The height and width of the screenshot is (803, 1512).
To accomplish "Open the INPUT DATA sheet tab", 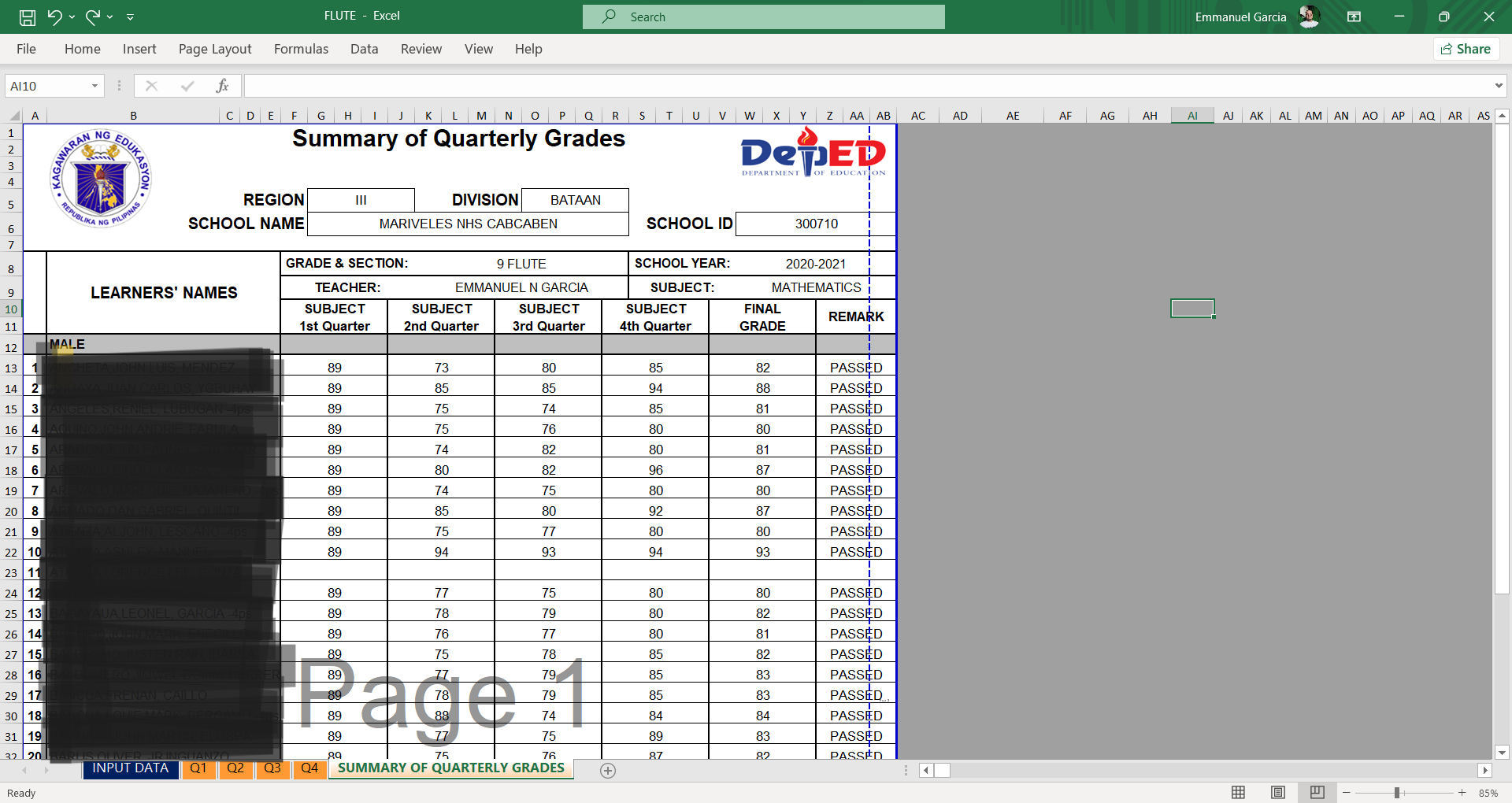I will 131,768.
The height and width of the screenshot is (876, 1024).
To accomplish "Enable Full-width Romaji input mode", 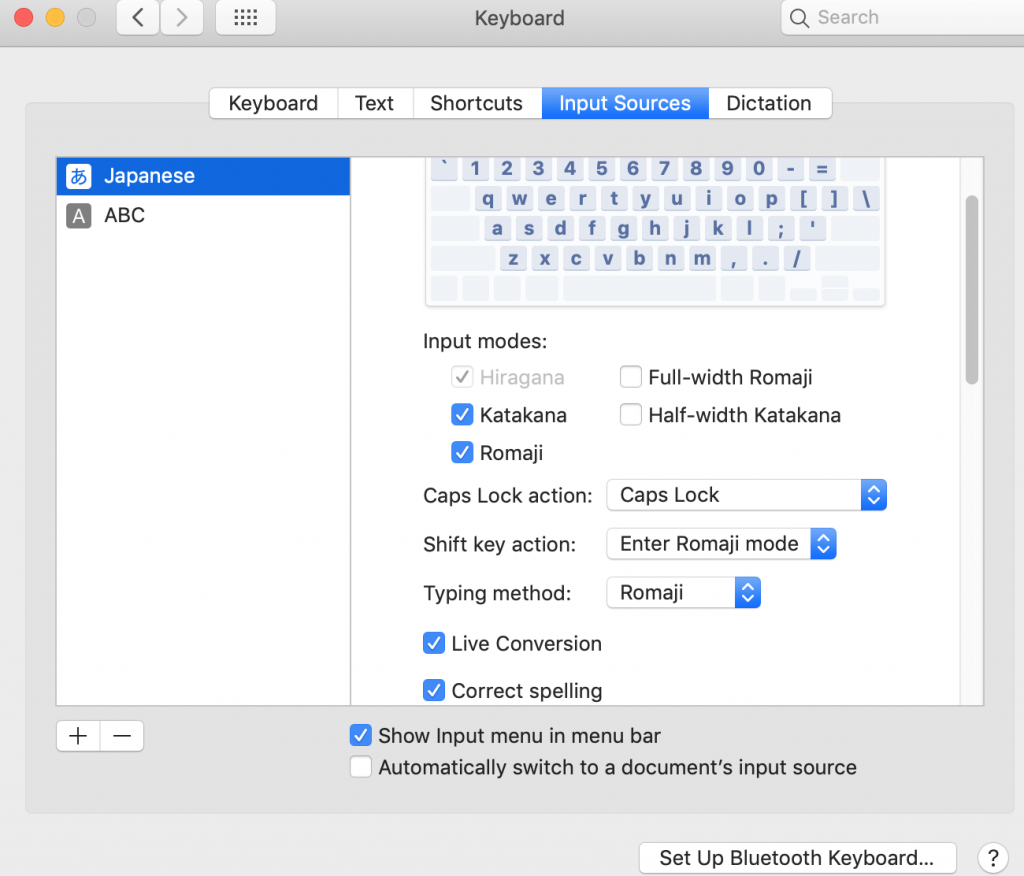I will pos(631,377).
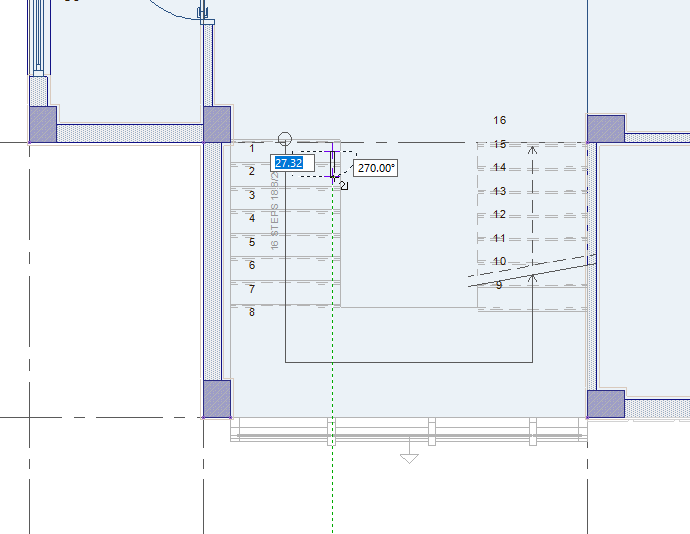Select the purple dimension witness bar near cursor
This screenshot has width=690, height=534.
[x=333, y=163]

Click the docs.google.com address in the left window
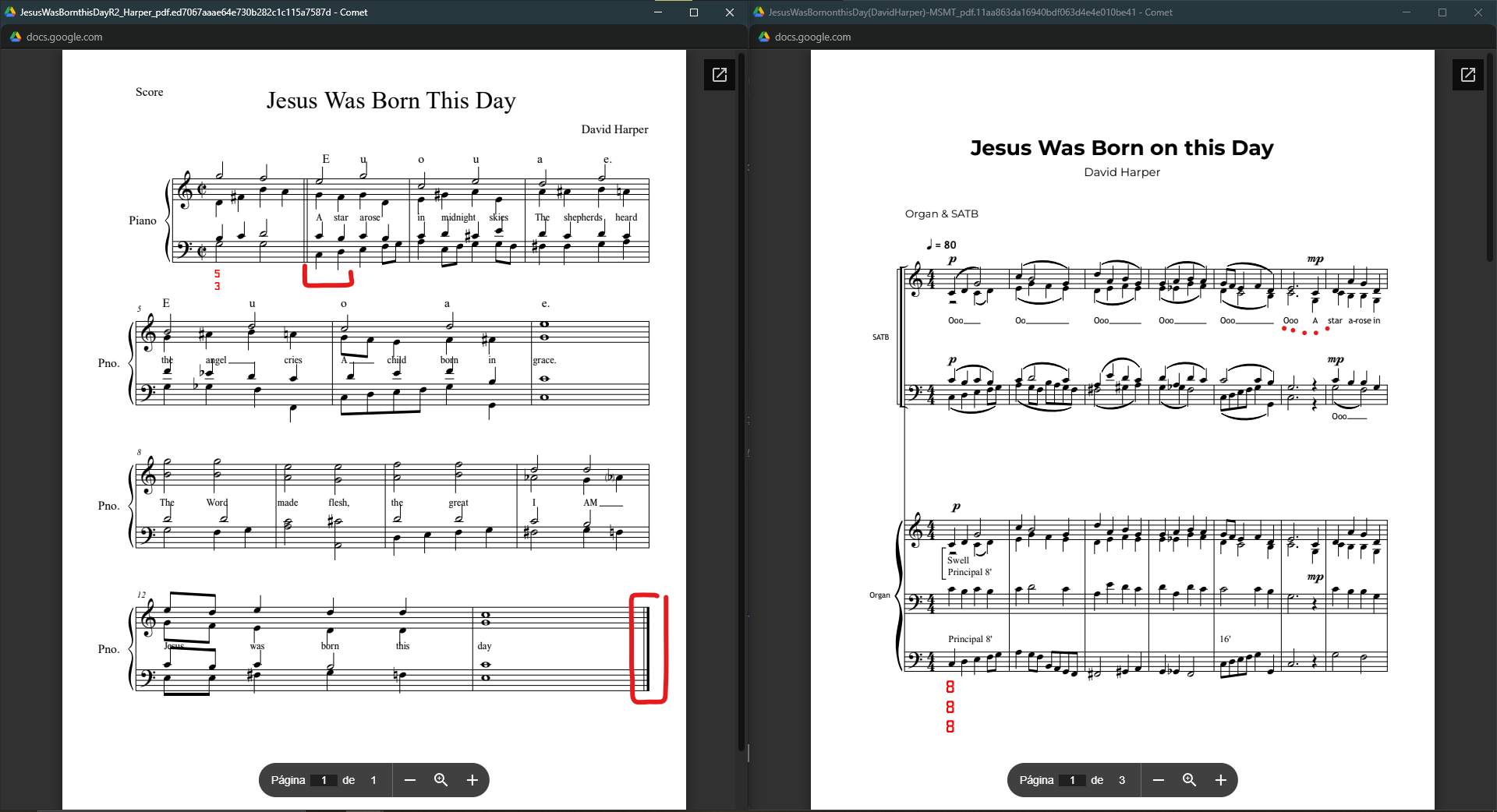coord(64,37)
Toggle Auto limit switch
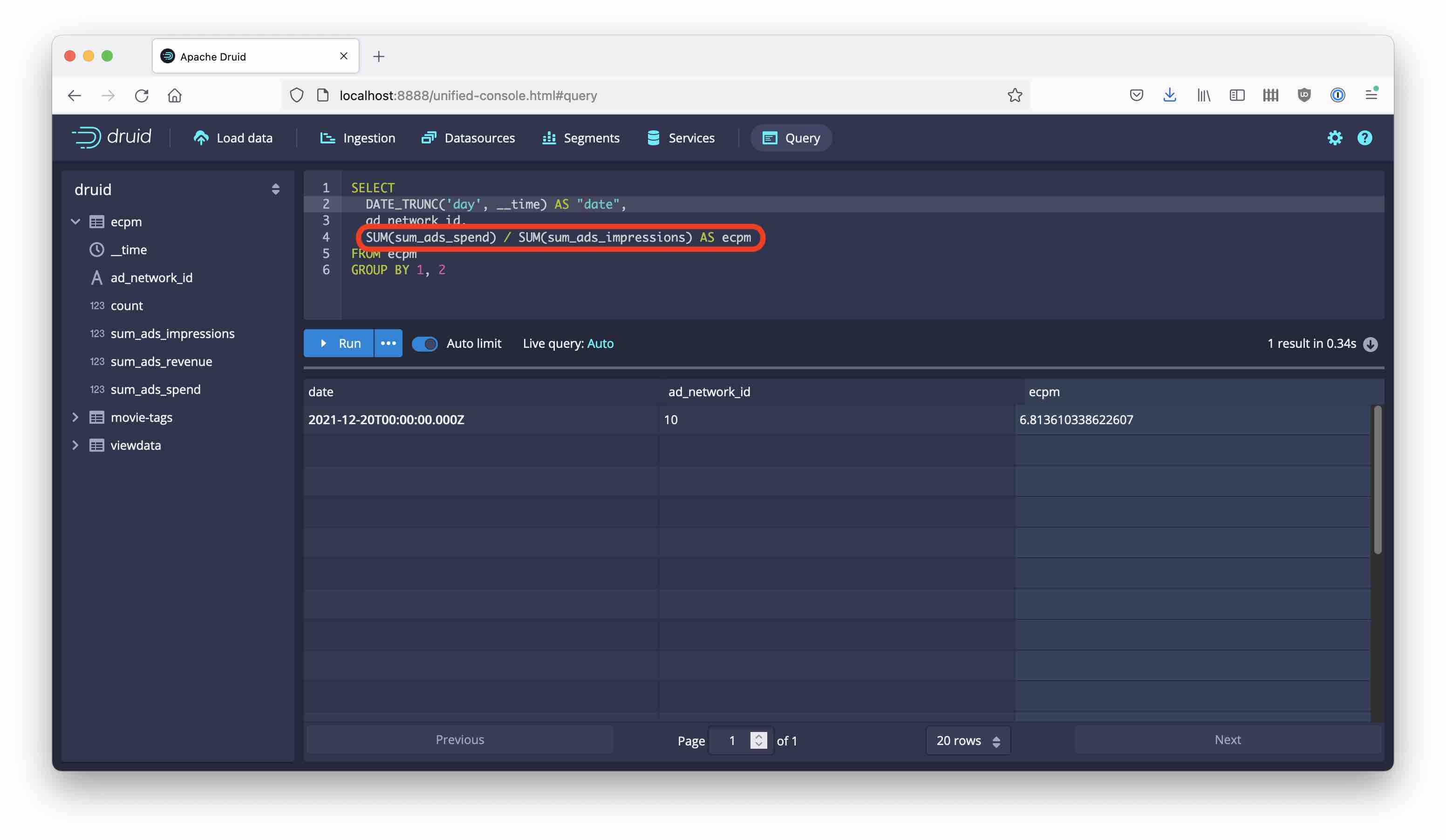The height and width of the screenshot is (840, 1446). point(424,343)
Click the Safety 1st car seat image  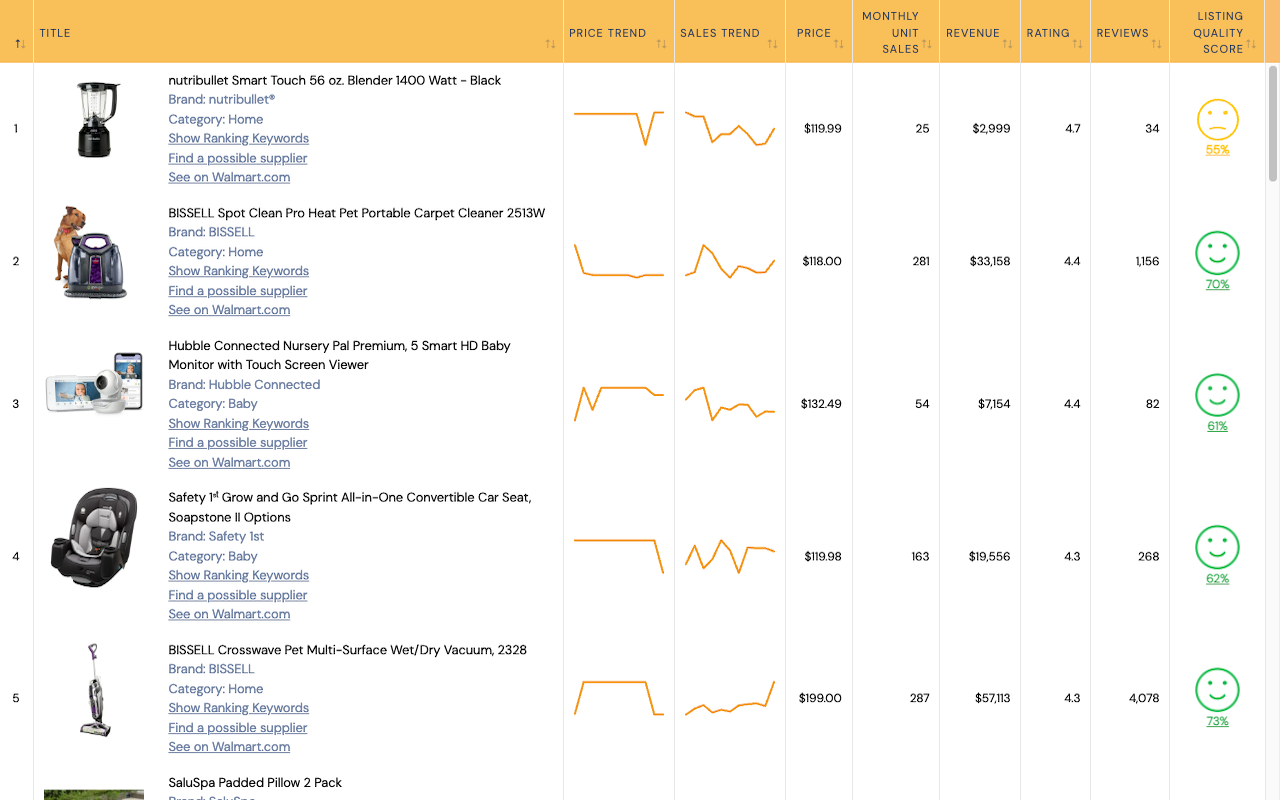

## EXERCISE TASK
Duplicate the data word for word, beginning at the line that contains "Toggle Auto limit switch" and stopping at the end of the data. Leave the pictures out of your copy.

## PROBLEM SOLUTION
Toggle Auto limit switch
The height and width of the screenshot is (840, 1446). point(424,343)
Click the Safety 1st car seat image  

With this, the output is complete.